Kasada has updated its bot defense platform to add hundreds of sensors and machine learning algorithms that detect, in real-time, code that might otherwise bypass legacy approaches to detecting machine-generated traffic rather than that generated by an actual person.
Bots are widely employed for both nefarious and legitimate purposes, but regardless of the use case, they consume IT infrastructure resources that organizations would prefer to service traffic generated by actual end users. In many instances, cybercriminals are employing bots to launch everything from credential stuffing to distributed denial-of-service (DDoS) attacks.
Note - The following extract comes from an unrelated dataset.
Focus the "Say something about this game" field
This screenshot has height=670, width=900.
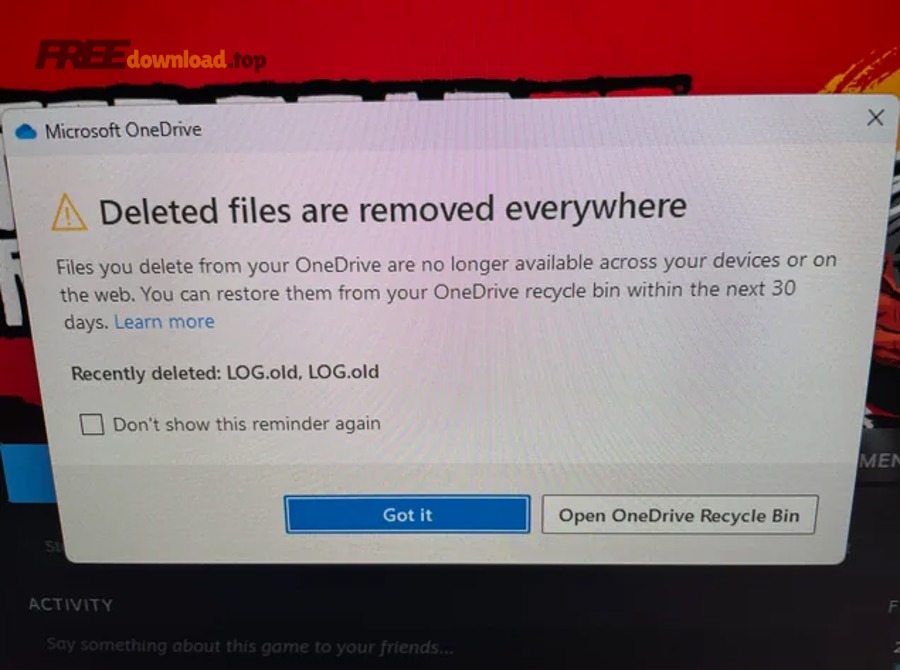250,646
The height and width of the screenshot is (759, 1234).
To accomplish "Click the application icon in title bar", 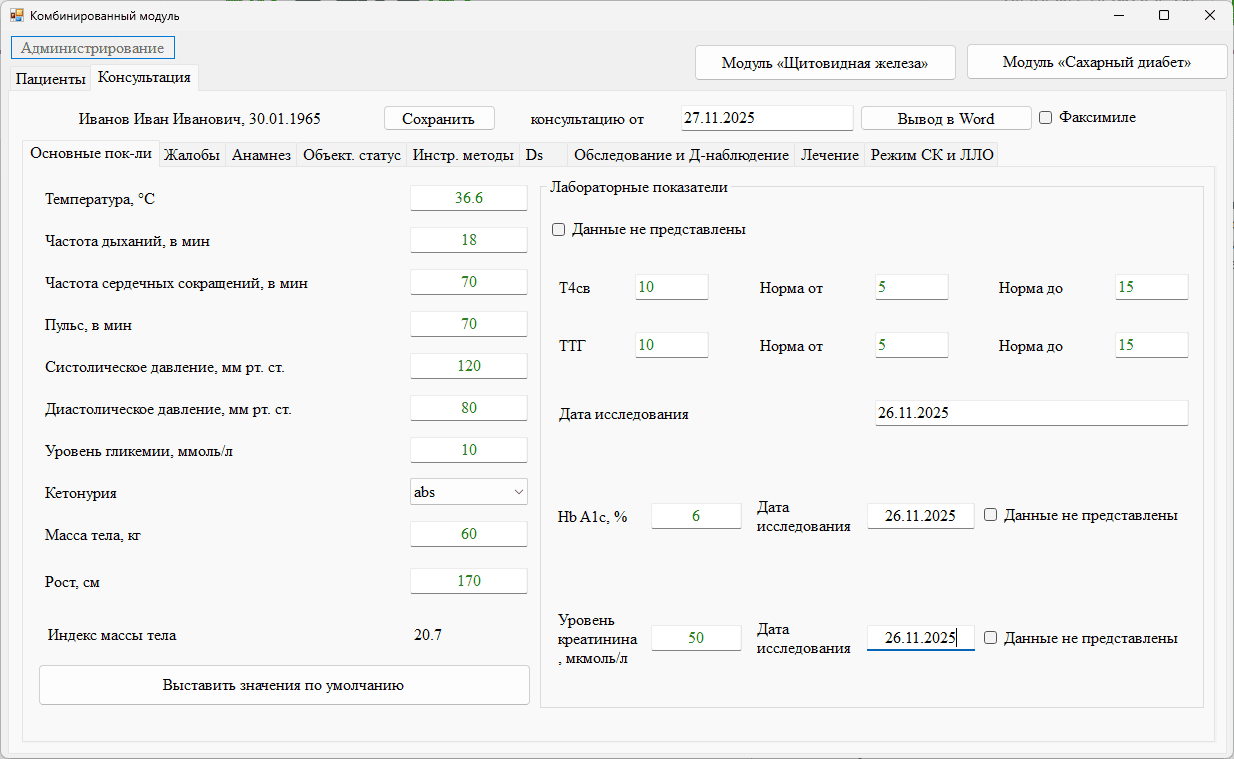I will [16, 16].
Kasada CEO Sam Crowther said as bots using modern programming techniques have evolved, legacy detection platforms have not been able to keep pace with the evasion techniques that have become more advanced. Legacy platforms are now easily tricked by bots using fake data to “prove” they’re human in ways that defeat existing anti-bot systems and CAPTCHAs, he noted.
The Kasada platform addresses that issue by analyzing client code to discover and block bot traffic without impacting the user experience, added Crowther.
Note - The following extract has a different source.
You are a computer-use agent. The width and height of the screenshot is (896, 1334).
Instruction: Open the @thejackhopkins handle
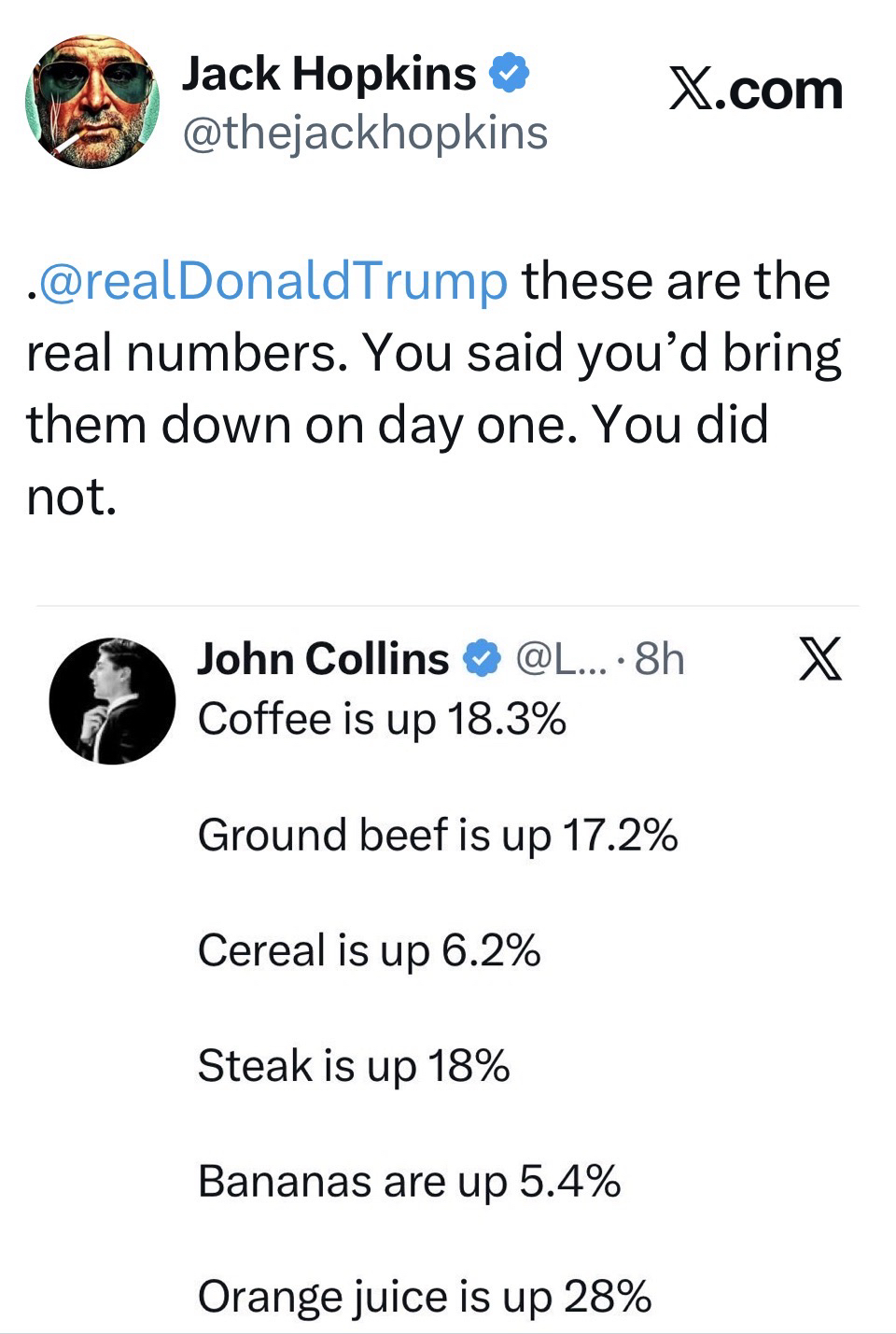click(x=365, y=133)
In addition, the Kasada service now provides detailed classification of traffic, drilldown and filtering capabilities and up to 12 months of data retention. Seamless integrations with any content delivery network (CDN) are also provided to eliminate customization or any need to train AI models.
Bots are driving a massive percentage of internet traffic to scrape data for web sites that are used, for example, on social media sites or to create a price comparison service to malicious networks set up by cybercriminal syndicates that have managed to compromise millions of endpoints. Regardless of purpose, most organizations invest in web applications to serve individuals, so bot traffic generally increases the total cost of IT in a way that provides little to no business value to an organization that built and deployed a website to host applications.
There’s little doubt that the builders of bots will be leveraging artificial intelligence (AI) to create more sophisticated platforms that will be increasingly difficult to detect without the aid of machine learning algorithms. In effect, providers of platforms for mitigating bot traffic, such as Kasada, are engaged in an AI arms race, so cybersecurity teams should pay close attention to the research and development efforts that providers of bot mitigation platforms are making on their behalf. It’s not clear how quickly providers of existing bot traffic mitigation platforms will be leveraging various forms of AI to reduce bot traffic, but to remain effective, most of them will in time. Each organization will need to determine to what degree they are comfortable waiting for those updates to be made versus opting to rely on a different service.
In the meantime, the percentage of traffic on the internet that is generated by bots is only going to increase. Organizations that don’t mitigate that traffic will find the total cost of IT is only going to rise as more compute resources are consumed serving it. Regardless of approach, IT organizations should assume that most bot traffic is not especially beneficial.